3 Signal Chain

This section presents leveraging the capable analog peripherals of the MSPM0 microcontroller series to adjust for challenges of pressure transmitter designs and other high-gain sensor interfaces. A significant amplification of the signal is necessary to scale a single-digit mV signal from a sensor to the full scale input of an ADC. This amplification is not solely achievable with the internal operational amplifiers of the MSPM0. Therefore, an INA350 instrumentation amplifier, with 50x amplification, is used as the first stage of the signal chain. The following amplification is handled by the internal chopper-stabilized OPA of the MSPM0, which is internally connected to the ADC of the MSPM0. The internal OPA, therefore, allows for flexibility in amplification between 50x (OPA in a buffer configuration without amplification) and 1600x with the internal OPA setting at 32x amplification. The signal chain is visualized in Figure 3-1.

The ADC is used in oversampling mode to improve the effective resolution by utilizing the hardware assisted averaging feature.
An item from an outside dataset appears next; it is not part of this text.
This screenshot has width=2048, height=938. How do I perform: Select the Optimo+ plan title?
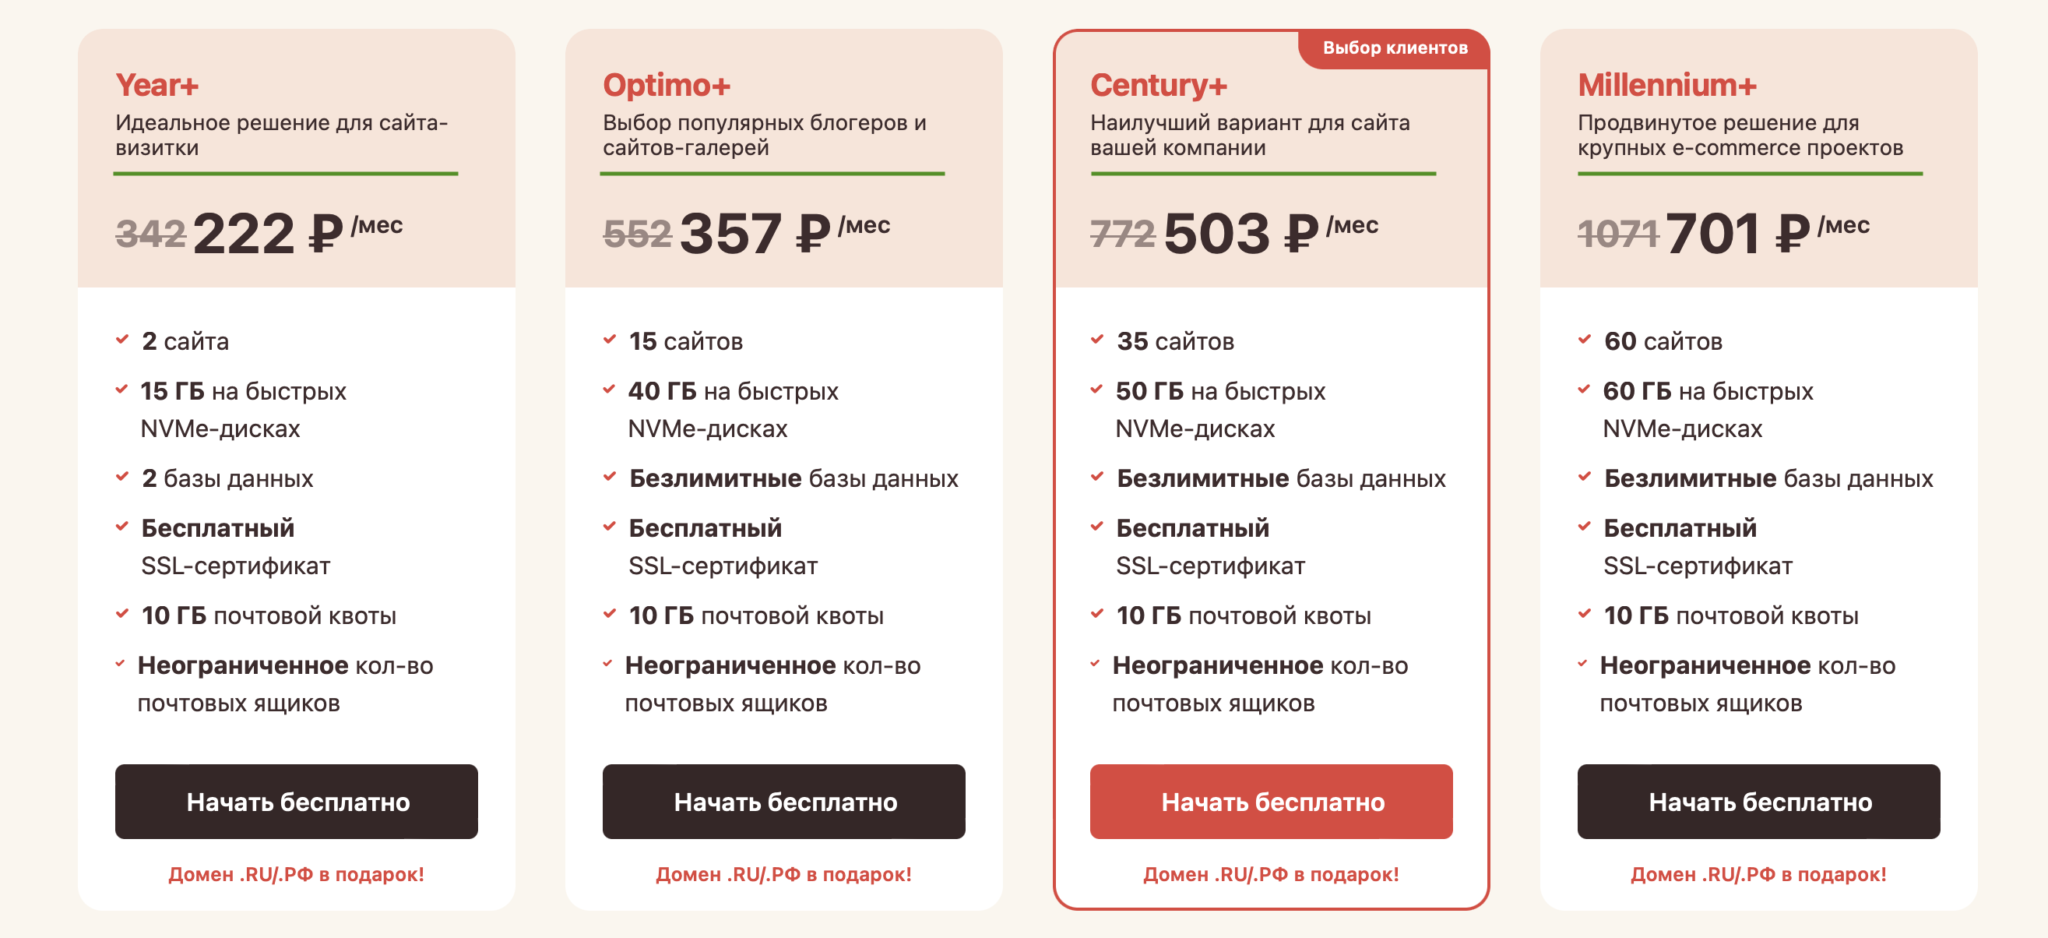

The ADC is configured to aggregate 64 samples in the result buffer and then the result is divided by the factor of 8, which is done by right shifting by 3 bits in hardware. This configuration is done directly in the SysConfig tool as displayed in Figure 3-2. The total conversion time for a sample is 64 times the sample time, and conversion time, per sample because the sample time configured in SysConfig always equates to one single sample. The conversion time is dependent on the clock that the ADC is sourced from. Aggregating 64 samples and dividing the resulting sum by 8 increases the nominal resolution of the ADC by 3 bits when considering Equation 1.

Depending on the size and resolution requirements for a specific application this setup offers the flexibility to use either the internal reference voltage generation of the MSPM0 or an external voltage reference.
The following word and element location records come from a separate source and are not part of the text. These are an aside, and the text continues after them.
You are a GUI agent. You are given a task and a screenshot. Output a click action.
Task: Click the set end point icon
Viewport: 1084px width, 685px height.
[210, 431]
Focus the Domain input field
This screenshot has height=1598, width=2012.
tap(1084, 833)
Tests results explained in Section 4 were conducted using LP-MSPM0G3507 LaunchPad™ Development Kit and a cost-optimized REF29x voltage reference, which outputs 2.5 V to the MSPM0G3507 and 2.5 V to the INA350.
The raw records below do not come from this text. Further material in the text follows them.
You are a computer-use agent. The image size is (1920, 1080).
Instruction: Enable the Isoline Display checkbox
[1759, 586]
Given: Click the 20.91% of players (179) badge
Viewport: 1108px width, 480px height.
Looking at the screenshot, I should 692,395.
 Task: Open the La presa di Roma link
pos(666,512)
Figure 3-3 shows the complete option for a bipolar bridge input. Processing a bipolar input using a single-supply signal chain requires a DC shift added to the input, starting with adding Vcm to the INA350 output. Once a DC shift is added, the rest of the signal chain needs to take the DC shift into account for further amplification. The next stage is converted from a simple gain stage into a difference amplifier.

The difference amplifier implements using the two amplifiers shown in Figure 3-3. This implementation has multiple advantages. First, the difference amplifier provides high-impedance on both positive and negative inputs. Second, the amplifier allows using the buffered second input (which is the Vcm) as an output to feed the INA350 reference node. The negative input for the OPA is generated using the internal low resolution 8-bit DAC or the high resolution DAC12 (Figure 3-3).

Offset calibration is also activated in Figure 3-3. This activation is done by measuring the ADC12, in case of zero input, and then adjusting the DAC12 output, until the ADC12 is reading zero value (the bipolar input is represented by mid-scale reading). This offset calibration compensates for combined offset of the whole signal chain.